|Species Name||Citrus × limon L. Burm.f.|
|Fruit||Pink Flesh Lemon|
|Seed Density||Limited Seeds, 0-5|
|Flower Color||Pale Pink, very fragrant|
|Leaf Color||Yellow & Green Variegated|
|Mature Height||8-12 ft|
Suitable for both indoor and outdoor plantings, this unusual lemon offers something for every Orlando gardener.
The variegated pink lemon was developed as a hybrid of the Eureka lemon and the results are nothing short of remarkable. The variegated lemon, like all citrus trees, is an evergreen. Unlike most lemon, lime and orange trees that are covered with uniformly bright to deep-green foliage year-round, the variegated lemon presents unusually striking leaves that add visual interest even when the tree is not in bloom or setting fruit. New foliage is sometimes pink or even red, and mature leaves are glossy and green with cream or ivory edges. The flowers are small, pale pink and more deeply scented than other citrus blooms. The lemons themselves are a conversation piece. Yellow with pale green stripes when they first appear, they often become mostly yellow as they ripen. The flesh is pale pink, slightly sweeter than that of standard lemons and runs clear when juiced.

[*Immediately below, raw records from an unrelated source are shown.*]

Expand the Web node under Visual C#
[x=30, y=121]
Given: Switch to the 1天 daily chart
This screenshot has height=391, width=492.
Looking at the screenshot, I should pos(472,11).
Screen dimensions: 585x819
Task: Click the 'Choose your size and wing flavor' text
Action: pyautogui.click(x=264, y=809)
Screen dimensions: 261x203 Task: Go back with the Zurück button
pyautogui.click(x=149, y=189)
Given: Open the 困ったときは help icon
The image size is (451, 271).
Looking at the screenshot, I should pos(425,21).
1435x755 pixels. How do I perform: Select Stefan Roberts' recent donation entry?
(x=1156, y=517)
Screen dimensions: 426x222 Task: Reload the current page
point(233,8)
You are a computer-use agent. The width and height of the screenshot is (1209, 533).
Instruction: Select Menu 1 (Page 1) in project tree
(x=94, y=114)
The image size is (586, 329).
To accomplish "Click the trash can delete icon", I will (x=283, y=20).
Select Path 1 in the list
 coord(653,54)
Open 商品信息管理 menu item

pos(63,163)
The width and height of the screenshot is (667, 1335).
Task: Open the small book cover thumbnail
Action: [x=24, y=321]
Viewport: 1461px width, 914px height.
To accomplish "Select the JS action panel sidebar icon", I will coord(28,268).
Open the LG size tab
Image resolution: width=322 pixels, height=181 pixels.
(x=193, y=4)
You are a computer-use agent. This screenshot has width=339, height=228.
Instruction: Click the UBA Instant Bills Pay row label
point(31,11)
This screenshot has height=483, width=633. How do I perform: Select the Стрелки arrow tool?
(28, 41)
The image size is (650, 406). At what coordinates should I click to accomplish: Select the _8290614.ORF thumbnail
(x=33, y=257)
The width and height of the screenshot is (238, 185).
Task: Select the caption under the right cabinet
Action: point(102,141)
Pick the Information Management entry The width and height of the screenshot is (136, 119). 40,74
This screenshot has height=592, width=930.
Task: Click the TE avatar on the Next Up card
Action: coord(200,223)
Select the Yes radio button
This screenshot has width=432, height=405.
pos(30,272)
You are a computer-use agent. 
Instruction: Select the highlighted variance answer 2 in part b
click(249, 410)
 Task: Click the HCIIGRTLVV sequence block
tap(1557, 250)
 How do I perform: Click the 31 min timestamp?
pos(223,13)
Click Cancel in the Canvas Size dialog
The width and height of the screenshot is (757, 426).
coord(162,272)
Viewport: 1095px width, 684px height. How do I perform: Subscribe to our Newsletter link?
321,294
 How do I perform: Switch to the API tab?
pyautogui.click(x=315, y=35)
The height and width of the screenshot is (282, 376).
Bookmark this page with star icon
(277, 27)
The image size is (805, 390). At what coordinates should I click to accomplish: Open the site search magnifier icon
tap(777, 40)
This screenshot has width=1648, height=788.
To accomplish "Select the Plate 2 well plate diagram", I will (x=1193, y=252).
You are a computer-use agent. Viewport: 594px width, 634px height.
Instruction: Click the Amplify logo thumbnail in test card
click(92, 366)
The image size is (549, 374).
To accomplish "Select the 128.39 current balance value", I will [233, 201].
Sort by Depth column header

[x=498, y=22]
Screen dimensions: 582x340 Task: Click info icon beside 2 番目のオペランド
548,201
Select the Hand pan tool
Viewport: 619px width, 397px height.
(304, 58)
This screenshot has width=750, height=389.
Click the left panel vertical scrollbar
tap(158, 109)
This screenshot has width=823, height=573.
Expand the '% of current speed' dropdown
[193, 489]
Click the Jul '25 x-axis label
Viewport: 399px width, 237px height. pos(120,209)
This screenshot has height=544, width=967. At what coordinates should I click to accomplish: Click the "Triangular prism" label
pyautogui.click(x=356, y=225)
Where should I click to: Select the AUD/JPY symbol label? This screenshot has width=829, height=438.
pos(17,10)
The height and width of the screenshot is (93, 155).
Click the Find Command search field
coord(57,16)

Citrus trees need plenty of sun to produce abundant fruit. Plant variegated lemon trees in a bright location, in well-drained soil that is free of grass, groundcover and other plants. While regular watering is necessary to establish young trees, most citrus varieties are very drought resistant and need little outside irrigation once they’ve reached full growth. Variegated lemon trees grow to between 12 and 15 feet outdoors but are easily kept in check with careful pruning. The variegated lemon typically blooms in late winter and early spring and produces winter fruit, but in Orlando may bloom and set fruit throughout the year, especially when kept indoors. If potted for inside cultivation, variegated lemons do best in sunny windows or patios where they can soak up between four and eight hours of sunlight a day. Keep the soil uniformly moist but not overly wet and prune to shape only when fruit and flowers are not visible.
This beautiful and unusual lemon tree is an asset in any dooryard citrus garden. Shelter it inside or plant it near windows where the delectable scent of the foliage and blooms will perfume spring and summer evenings.